Parallelism in threads

Can Parallelism in threads benefit processes in a single CPU system as well? I know they can help in other systems but I was confused if they can actually benefit single CPU systems as well.

Upvotes: 0

Views: 203

Answers (2)

David Schwartz
David Schwartz

Reputation: 182761

Without using threads, you have something of a painful problem. Suppose you're doing something that might block, but probably won't. You can find some asynchronous way to do it, but that can make the programming much more complex, and if it only rarely blocks, the payoff isn't great. But if you do it synchronously, then in the rare cases where it does block, your entire process makes no forward progress.

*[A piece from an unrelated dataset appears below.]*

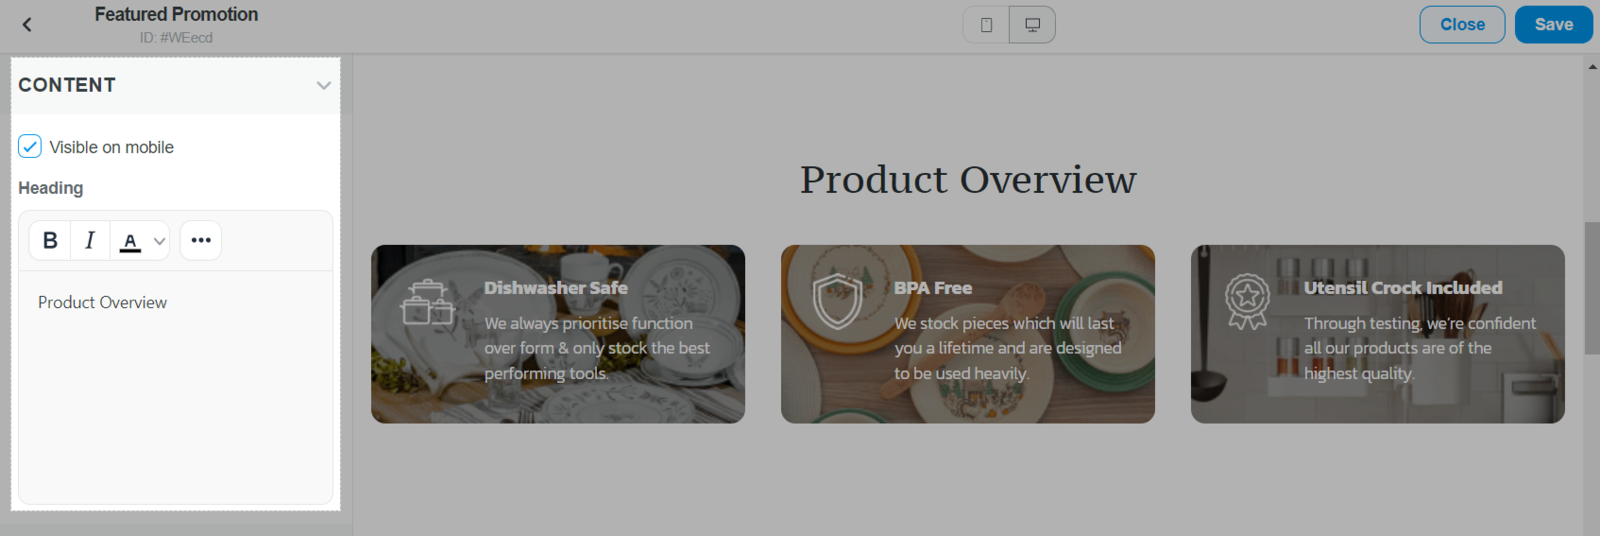Viewport: 1600px width, 536px height.
Task: Click the text color A icon
Action: coord(130,241)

Page faults are a good example. Consider if a server encounters an error and has to run code to log that error. This code might not be in memory and it might take a disk operation to read that code in. Do you want the whole server to make no forward progress until that disk operation completes?

Upvotes: 1

Peter Cordes
Peter Cordes

Reputation: 364220

You can use threads as a mechanism for async I/O, e.g. to keep multiple disc and network loads in flight, and this works even on a uniprocessor system.

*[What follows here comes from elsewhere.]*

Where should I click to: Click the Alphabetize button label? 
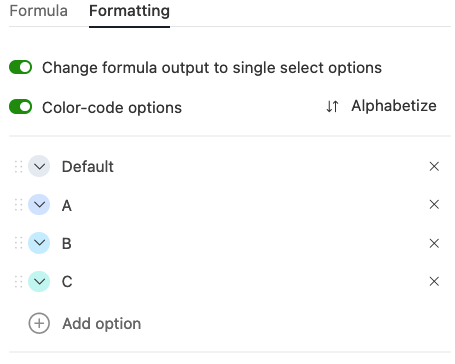(394, 106)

Most OSes have async or non-blocking IO APIs that let you do the same thing from a single-threaded process, but that might be less convenient for some applications.

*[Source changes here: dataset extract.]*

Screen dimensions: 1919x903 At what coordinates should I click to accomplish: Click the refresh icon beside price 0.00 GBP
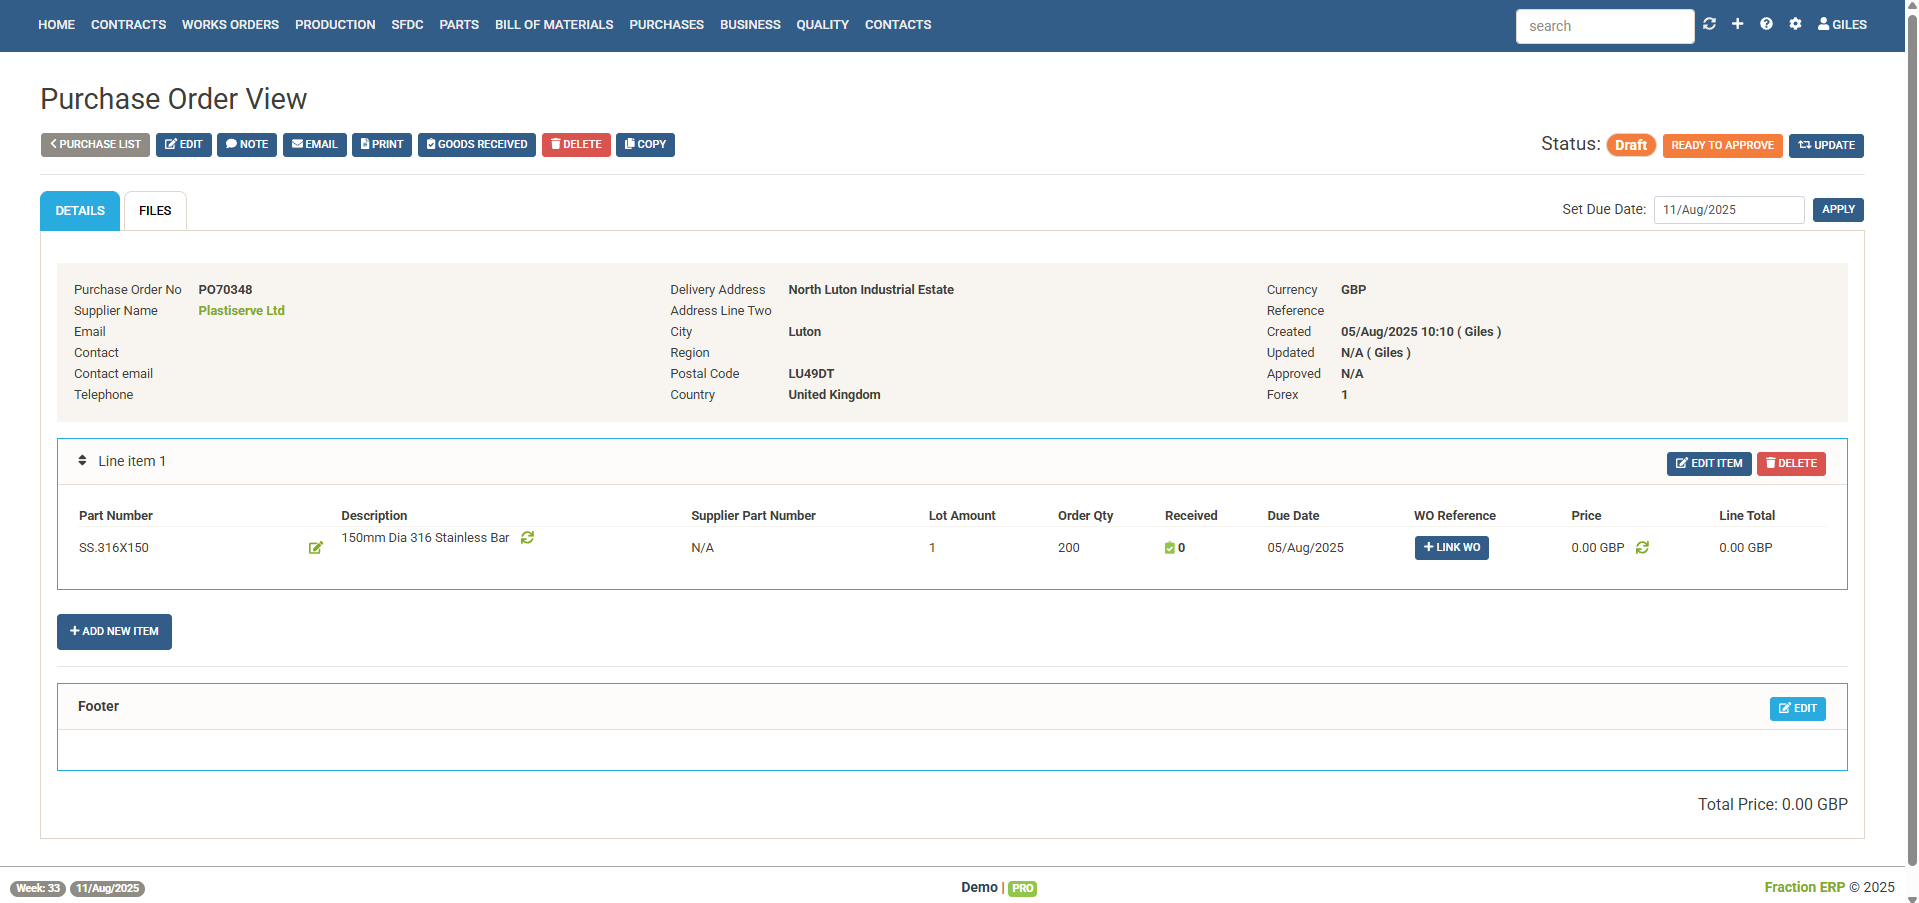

See What is the status of POSIX asynchronous I/O (AIO)? for some discussion: e.g. event based, non-blocking I/O is usually much better than the "billions of blocking threads" where you have a separate thread for each I/O operation you're waiting on concurrently.

So anyway, yes, you can usefully use threads on a single-core (without hyperthreading or other SMT) system, for things other than number-crunching throughput. (But other ways to get I/O concurrency or parallelism or whatever you want to call it are usually even better.)


There are other use-cases, like a game where one thread runs the GUI and another runs the simulation. Letting the OS schedule them may be simpler than inserting "is it time to update the GUI yet" checks or in the simulation thread.

(Or really anything with a GUI + computation, since you don't want to run the GUI from signal handlers for timers.)